* DATA TO USE *
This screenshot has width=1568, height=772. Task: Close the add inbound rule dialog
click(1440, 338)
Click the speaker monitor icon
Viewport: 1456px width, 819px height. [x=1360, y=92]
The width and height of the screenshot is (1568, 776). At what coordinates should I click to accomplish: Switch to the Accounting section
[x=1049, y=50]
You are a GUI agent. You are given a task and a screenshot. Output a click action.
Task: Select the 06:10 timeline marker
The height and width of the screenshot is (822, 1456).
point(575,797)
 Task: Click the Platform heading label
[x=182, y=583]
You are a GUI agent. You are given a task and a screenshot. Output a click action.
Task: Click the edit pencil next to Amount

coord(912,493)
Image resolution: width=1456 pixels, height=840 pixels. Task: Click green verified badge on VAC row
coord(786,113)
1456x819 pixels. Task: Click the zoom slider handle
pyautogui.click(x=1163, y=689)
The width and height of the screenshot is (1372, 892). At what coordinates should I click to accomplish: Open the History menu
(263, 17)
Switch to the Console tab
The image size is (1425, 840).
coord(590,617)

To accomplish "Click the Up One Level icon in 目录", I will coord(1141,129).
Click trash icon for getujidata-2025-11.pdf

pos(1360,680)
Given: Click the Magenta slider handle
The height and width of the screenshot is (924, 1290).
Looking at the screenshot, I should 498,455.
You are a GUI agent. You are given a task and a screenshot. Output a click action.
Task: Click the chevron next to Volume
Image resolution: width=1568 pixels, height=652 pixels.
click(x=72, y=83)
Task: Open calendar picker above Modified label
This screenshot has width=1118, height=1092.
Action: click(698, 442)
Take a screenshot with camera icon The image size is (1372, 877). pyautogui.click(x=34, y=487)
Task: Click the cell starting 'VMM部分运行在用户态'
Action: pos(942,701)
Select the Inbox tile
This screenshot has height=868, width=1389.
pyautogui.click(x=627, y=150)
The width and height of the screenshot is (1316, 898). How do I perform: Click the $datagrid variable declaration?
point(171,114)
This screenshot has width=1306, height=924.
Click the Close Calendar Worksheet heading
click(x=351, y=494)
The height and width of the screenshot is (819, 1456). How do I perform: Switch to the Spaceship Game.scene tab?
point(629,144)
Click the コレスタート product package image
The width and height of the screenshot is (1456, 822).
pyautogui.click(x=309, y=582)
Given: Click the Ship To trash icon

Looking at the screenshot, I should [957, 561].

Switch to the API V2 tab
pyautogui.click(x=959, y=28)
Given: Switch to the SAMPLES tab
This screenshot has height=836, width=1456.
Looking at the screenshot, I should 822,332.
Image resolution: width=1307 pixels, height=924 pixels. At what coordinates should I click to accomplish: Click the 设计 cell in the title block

* TASK DESCRIPTION *
Every line of the data should be copied exactly.

* ANSWER TO THIS PROBLEM *
This screenshot has width=1568, height=772. Task: Close the add inbound rule dialog
click(1440, 338)
Click the speaker monitor icon
Viewport: 1456px width, 819px height. [x=1360, y=92]
The width and height of the screenshot is (1568, 776). At what coordinates should I click to accomplish: Switch to the Accounting section
[x=1049, y=50]
You are a GUI agent. You are given a task and a screenshot. Output a click action.
Task: Select the 06:10 timeline marker
The height and width of the screenshot is (822, 1456).
point(575,797)
 Task: Click the Platform heading label
[x=182, y=583]
You are a GUI agent. You are given a task and a screenshot. Output a click action.
Task: Click the edit pencil next to Amount

coord(912,493)
Image resolution: width=1456 pixels, height=840 pixels. Task: Click green verified badge on VAC row
coord(786,113)
1456x819 pixels. Task: Click the zoom slider handle
pyautogui.click(x=1163, y=689)
The width and height of the screenshot is (1372, 892). At what coordinates should I click to accomplish: Open the History menu
(263, 17)
Switch to the Console tab
The image size is (1425, 840).
coord(590,617)

To accomplish "Click the Up One Level icon in 目录", I will coord(1141,129).
Click trash icon for getujidata-2025-11.pdf

pos(1360,680)
Given: Click the Magenta slider handle
The height and width of the screenshot is (924, 1290).
Looking at the screenshot, I should 498,455.
You are a GUI agent. You are given a task and a screenshot. Output a click action.
Task: Click the chevron next to Volume
Image resolution: width=1568 pixels, height=652 pixels.
click(x=72, y=83)
Task: Open calendar picker above Modified label
This screenshot has width=1118, height=1092.
Action: click(698, 442)
Take a screenshot with camera icon The image size is (1372, 877). pyautogui.click(x=34, y=487)
Task: Click the cell starting 'VMM部分运行在用户态'
Action: pos(942,701)
Select the Inbox tile
This screenshot has height=868, width=1389.
pyautogui.click(x=627, y=150)
The width and height of the screenshot is (1316, 898). How do I perform: Click the $datagrid variable declaration?
point(171,114)
This screenshot has width=1306, height=924.
Click the Close Calendar Worksheet heading
click(x=351, y=494)
The height and width of the screenshot is (819, 1456). How do I perform: Switch to the Spaceship Game.scene tab?
point(629,144)
Click the コレスタート product package image
The width and height of the screenshot is (1456, 822).
pyautogui.click(x=309, y=582)
Given: Click the Ship To trash icon

Looking at the screenshot, I should [957, 561].

Switch to the API V2 tab
pyautogui.click(x=959, y=28)
Given: Switch to the SAMPLES tab
This screenshot has height=836, width=1456.
Looking at the screenshot, I should 822,332.
Image resolution: width=1307 pixels, height=924 pixels. At what coordinates should I click to accomplish: Click the 设计 cell in the title block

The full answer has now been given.